全球各国发布了许多 COVID-19 移动应用程序。然而,对于影响 COVID 相关应用程序采用和评估的因素,缺乏系统的实证研究。本研究探讨了国家层面和应用程序层面的哪些因素会影响 COVID-19 应用程序的采用和评估。
我们收集了 App Store 和 Google Play 上 267 个 COVID-19 应用程序的数据。安装次数、评分、评论和评分分数被用作采用和评估的指标。国家层面的预测因素包括感染病例数和政治制度(即民主与非民主)。应用程序层面的预测因素包括开发者(即政府与非政府)和功能。分析中对四个应用程序功能进行了编码:提供健康信息、接触者追踪、家庭监测和咨询。使用负二项回归和普通最小二乘法(OLS)回归分析数据。
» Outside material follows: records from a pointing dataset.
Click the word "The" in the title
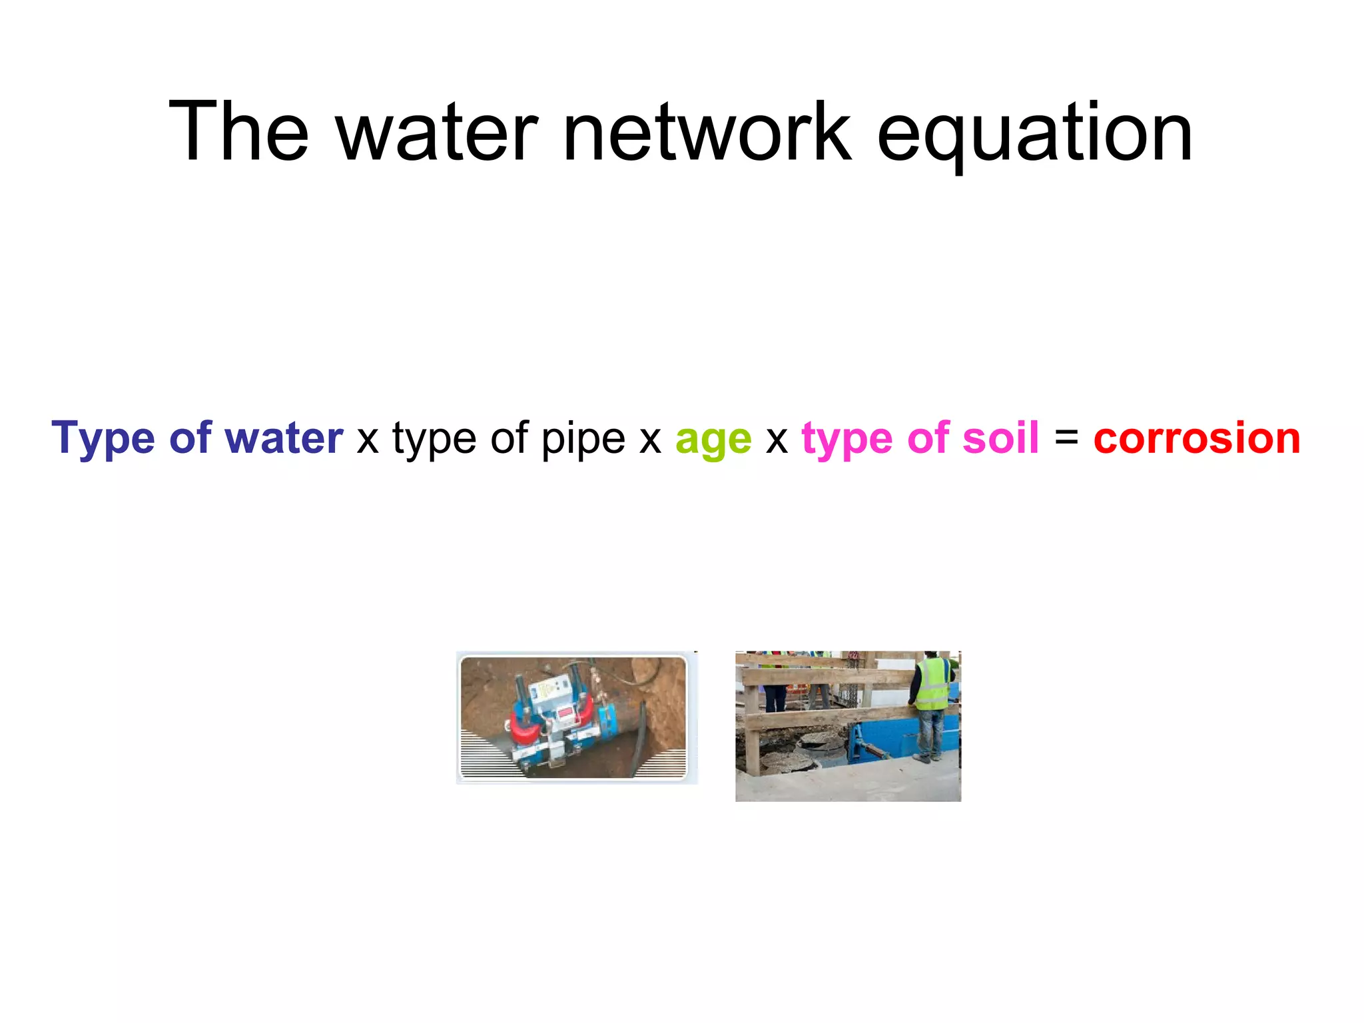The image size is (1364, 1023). [238, 131]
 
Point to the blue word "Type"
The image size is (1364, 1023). [103, 439]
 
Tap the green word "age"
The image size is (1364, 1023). [713, 440]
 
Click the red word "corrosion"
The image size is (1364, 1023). [1196, 439]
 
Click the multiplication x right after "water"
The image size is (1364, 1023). [368, 440]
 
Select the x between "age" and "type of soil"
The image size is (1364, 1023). [777, 440]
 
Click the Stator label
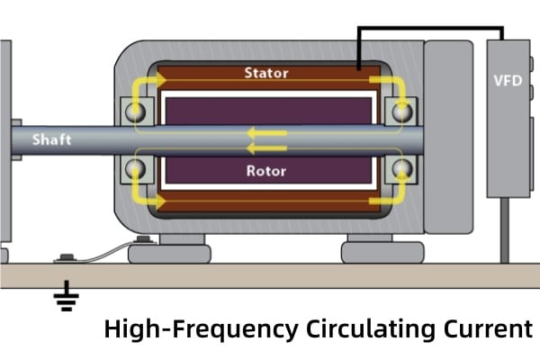pos(266,71)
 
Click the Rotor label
pos(266,168)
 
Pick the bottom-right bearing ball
pos(398,168)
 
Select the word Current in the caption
pos(486,329)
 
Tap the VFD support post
pos(507,230)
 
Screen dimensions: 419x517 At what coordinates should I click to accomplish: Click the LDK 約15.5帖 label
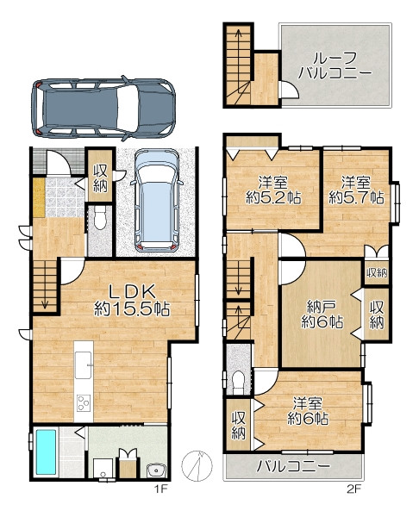point(132,301)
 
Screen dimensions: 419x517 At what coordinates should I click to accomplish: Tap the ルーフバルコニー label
point(335,65)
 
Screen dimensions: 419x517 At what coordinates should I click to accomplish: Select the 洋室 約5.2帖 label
point(273,190)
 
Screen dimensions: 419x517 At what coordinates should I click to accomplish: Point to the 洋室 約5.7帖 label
point(356,190)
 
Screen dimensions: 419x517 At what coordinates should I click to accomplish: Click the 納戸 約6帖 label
point(322,314)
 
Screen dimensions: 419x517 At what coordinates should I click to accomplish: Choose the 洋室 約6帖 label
point(308,411)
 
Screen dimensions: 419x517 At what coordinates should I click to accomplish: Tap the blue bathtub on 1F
point(46,452)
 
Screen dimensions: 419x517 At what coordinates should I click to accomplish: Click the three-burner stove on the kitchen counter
point(84,402)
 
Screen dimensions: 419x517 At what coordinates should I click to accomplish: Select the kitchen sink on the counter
point(83,365)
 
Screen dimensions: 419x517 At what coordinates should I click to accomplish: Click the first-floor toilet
point(100,218)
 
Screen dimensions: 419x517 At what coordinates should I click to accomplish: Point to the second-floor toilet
point(239,382)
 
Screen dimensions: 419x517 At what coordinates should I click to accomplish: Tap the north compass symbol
point(197,465)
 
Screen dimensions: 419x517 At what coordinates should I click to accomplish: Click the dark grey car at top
point(103,109)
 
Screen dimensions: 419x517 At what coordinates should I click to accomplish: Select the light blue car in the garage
point(157,199)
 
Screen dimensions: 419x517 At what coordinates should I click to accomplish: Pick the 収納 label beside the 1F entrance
point(100,178)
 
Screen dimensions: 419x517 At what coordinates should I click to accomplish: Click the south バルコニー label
point(293,466)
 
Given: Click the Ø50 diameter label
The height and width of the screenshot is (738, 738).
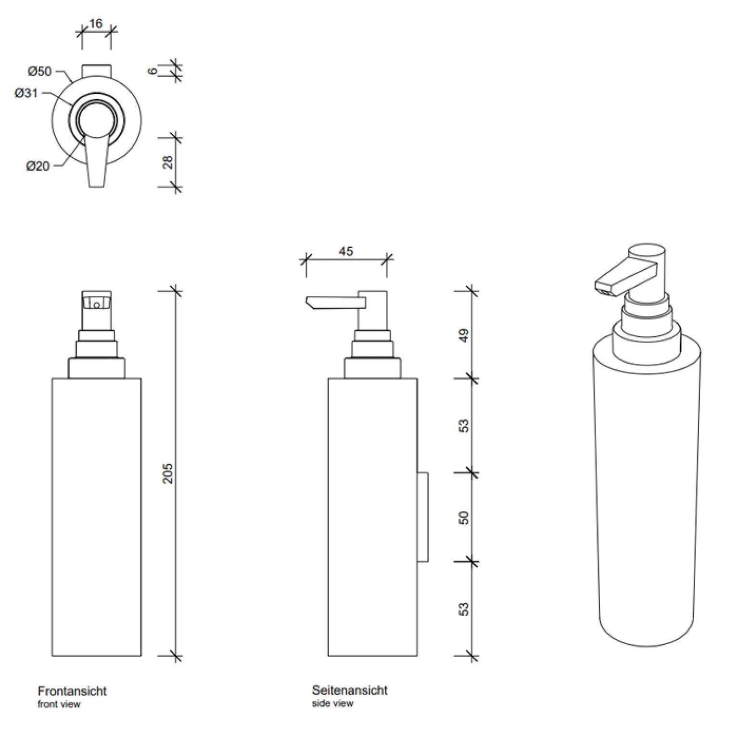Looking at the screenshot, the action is click(x=39, y=72).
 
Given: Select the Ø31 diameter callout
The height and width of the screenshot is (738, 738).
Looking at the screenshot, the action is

我们的分析表明,来自感染病例较多的国家(B=0.079,置信区间(CI)=0.000,0.158;P=0.049)和非政府机构(B=-0.369,CI=-0.653,-0.083;P=0.01)开发的应用程序获得了更多的正面评分分数。具有家庭监测功能的应用程序获得的评分分数较低(B=-0.550,CI=-0.971,-0.129;P=0.01)。关于采用情况,政府开发的应用程序更有可能被安装(发生率比(IRR)=8.156,CI=3.389,19.626;P<0.001)、被评分(IRR=26.036,CI=7.331,92.468;P<0.001)和收到用户评论(IRR=12.080,CI=3.954,37.568;P<0.001)。具有接触者追踪或咨询功能的应用程序更有可能被安装(IRR=4.533,CI=2.072,9.918;P<0.001;IRR=4.885,CI=1.970,12.111;P<0.001)、被评分(IRR=11.634,CI=3.486,38.827;P<0.001;IRR=17.194,CI=5.309,55.680;P<0.001)和收到用户评论(IRR=5.688,CI=2.052,5.770;P<0.001;IRR=16.718,CI=5.363,52.113;P<0.001)。具有家庭监测功能的应用程序更不可能被评分(IRR=0.206,CI=0.047,0.896;P=0.04),但更有可能收到用户评论(IRR=3.874,CI=1.044,14.349;P=0.04)。进一步分析表明,在民主国家(OR=3.650,CI=1.238,10.758;P=0.02)或由政府(OR=7.987,CI=4.106,15.534,P<0.001)开发的应用程序更有可能包含接触者追踪功能。
本研究系统地调查了影响 COVID-19 应用程序采用和评估的因素。证据表明,政府开发的应用程序和包含接触者追踪和咨询应用程序功能强烈预测了应用程序的采用。